[Exercise input]
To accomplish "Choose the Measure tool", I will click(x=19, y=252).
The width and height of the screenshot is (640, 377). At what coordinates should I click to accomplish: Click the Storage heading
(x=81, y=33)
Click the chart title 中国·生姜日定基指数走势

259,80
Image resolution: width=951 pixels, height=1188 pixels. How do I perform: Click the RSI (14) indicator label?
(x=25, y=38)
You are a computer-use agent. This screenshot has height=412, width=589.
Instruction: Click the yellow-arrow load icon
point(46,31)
[/Exercise input]
[Exercise input]
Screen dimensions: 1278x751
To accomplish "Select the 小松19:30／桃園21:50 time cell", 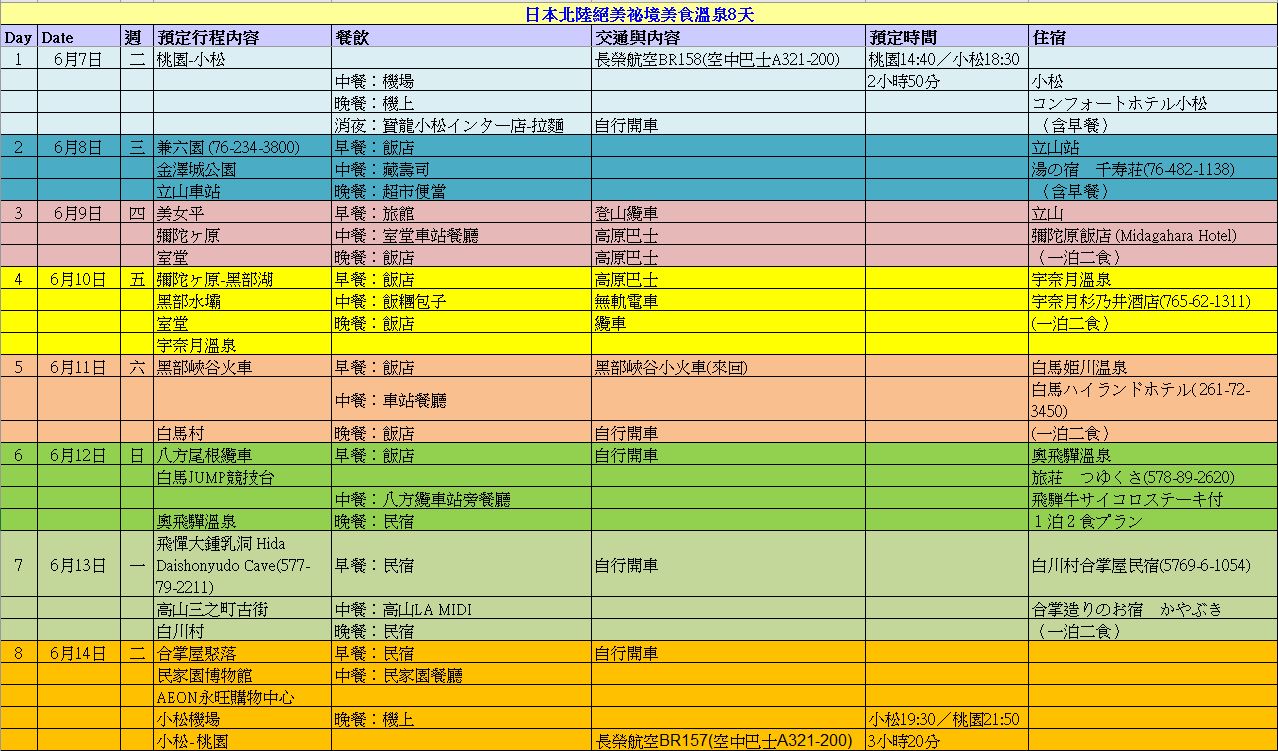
[/Exercise input]
### What is expected
Take the entries above and copy exactly the lines starting at the one with "Screen dimensions: 1278x751" and ending at the one with "the 小松19:30／桃園21:50 time"; nothing outside that span, and no pictures.

### Result
Screen dimensions: 1278x751
To accomplish "Select the 小松19:30／桃園21:50 time cell", 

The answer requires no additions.